Oh man, this happened a lot. Let me preface that I was on arch, so my troubles might not apply to you. When games don't launch, you can right click the game in lutris and look into the wine logs, where you'll most often find some form of error. Sometimes it's file access permissions (save location read only, game exe not executable, or whatever else), wrong or missing environment variables, or (for me this was the most frequent) problems with some media decoding component of the system that simply couldn't decode the media files no matter how many additional codec packages I installed.

At some point I just gave up and went back to windows. Gaming on Linux is a fucking handful and, for someone with a full time job and at most 2-3 hours of game time per day, spending 2 thirds of that trying to get shit to run wasn't a good investment of my time once the novelty of "wow I'm doing such cool and nerdy stuff" wore off. So I'm hoping this helps you and your experience will be better than mine.

I didn't proof read this, so no guarantee for perfect grammar or content. In addition, some helpful subreddits are /r/LinuxCrackSupport, /r/CrackSupport/ and to an extent /r/linux_gaming/. You can find some limited degree of help and information there too.

Let me know if you have further questions.

Edit: corrected helpful subreddits

[–] Sharpiemarker@feddit.de 6 points 1 year ago

This is a very comprehensive guide! Thanks for taking the time.

[–] Salix@sh.itjust.works 5 points 1 year ago* (last edited 1 year ago) (1 children)

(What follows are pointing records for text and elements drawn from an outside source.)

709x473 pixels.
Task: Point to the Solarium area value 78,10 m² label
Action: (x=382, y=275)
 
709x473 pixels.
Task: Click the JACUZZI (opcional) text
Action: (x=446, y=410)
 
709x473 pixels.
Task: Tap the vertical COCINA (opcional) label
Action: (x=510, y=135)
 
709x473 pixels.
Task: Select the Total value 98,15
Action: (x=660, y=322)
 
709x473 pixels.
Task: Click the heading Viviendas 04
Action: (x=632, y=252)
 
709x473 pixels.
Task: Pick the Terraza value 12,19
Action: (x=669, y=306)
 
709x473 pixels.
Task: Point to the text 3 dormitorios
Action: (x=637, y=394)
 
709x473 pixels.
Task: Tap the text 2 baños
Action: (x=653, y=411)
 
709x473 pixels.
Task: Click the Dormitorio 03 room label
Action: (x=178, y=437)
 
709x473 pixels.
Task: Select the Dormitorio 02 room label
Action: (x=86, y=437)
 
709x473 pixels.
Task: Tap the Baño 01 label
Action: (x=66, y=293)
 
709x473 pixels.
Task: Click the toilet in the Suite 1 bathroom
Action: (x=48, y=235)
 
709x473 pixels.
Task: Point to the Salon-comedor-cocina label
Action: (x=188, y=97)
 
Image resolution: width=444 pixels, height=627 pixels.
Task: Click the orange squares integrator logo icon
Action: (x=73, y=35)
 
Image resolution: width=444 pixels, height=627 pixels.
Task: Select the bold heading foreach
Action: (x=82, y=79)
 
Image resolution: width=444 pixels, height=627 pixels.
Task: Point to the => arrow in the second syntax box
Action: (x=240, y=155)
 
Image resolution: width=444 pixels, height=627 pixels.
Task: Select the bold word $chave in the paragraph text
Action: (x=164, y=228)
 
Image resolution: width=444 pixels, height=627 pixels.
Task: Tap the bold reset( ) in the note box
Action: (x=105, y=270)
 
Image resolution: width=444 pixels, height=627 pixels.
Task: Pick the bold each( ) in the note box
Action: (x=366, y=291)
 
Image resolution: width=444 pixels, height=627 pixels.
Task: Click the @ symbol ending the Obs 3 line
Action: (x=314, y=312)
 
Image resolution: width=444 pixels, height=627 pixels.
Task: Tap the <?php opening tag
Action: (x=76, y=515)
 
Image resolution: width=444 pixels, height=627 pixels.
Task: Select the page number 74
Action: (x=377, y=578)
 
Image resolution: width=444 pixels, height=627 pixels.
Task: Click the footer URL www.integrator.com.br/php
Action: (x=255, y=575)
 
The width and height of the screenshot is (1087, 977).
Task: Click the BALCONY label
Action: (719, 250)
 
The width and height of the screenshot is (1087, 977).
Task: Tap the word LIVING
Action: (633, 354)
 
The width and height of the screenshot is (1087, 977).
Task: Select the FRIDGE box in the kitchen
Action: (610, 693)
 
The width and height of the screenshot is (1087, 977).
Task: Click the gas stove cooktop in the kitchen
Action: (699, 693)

IMO, it's so much easier to just use Lutris to install your game. Never had an issue with any repacks.

Setup your prefixes in Lutris, point to the installer, then install. After installation is done, just change that same setup to point to the .exe game launcher instead of the installer

[–] 7Sea_Sailor@lemmy.dbzer0.com 1 points 1 year ago

Admittedly I didn't have to install many games during my time on Linux, so I'm not surprised that the "right way" to do it went past my head. if this works fine too, that's great!

[–] Gush@lemmy.ml 1 points 1 year ago (1 children)

What did you do when the error logs say "wrong or missing environment variables"? I'm having that error a LOT

[–] 7Sea_Sailor@lemmy.dbzer0.com 2 points 1 year ago

I don't remember running into this issue myself, but the error is clear enough that I'd know where to start. If there are environment variables set, remove them one by one until the game starts. If there are none set, or if step one didn't help, go into protondb and see what flags the others are using to get the game running.

Generally, when encountering any sort of issue, trying a different runner can also already solve the issues. It really is a hit or miss process, and in some cases, a game will simply not run at all.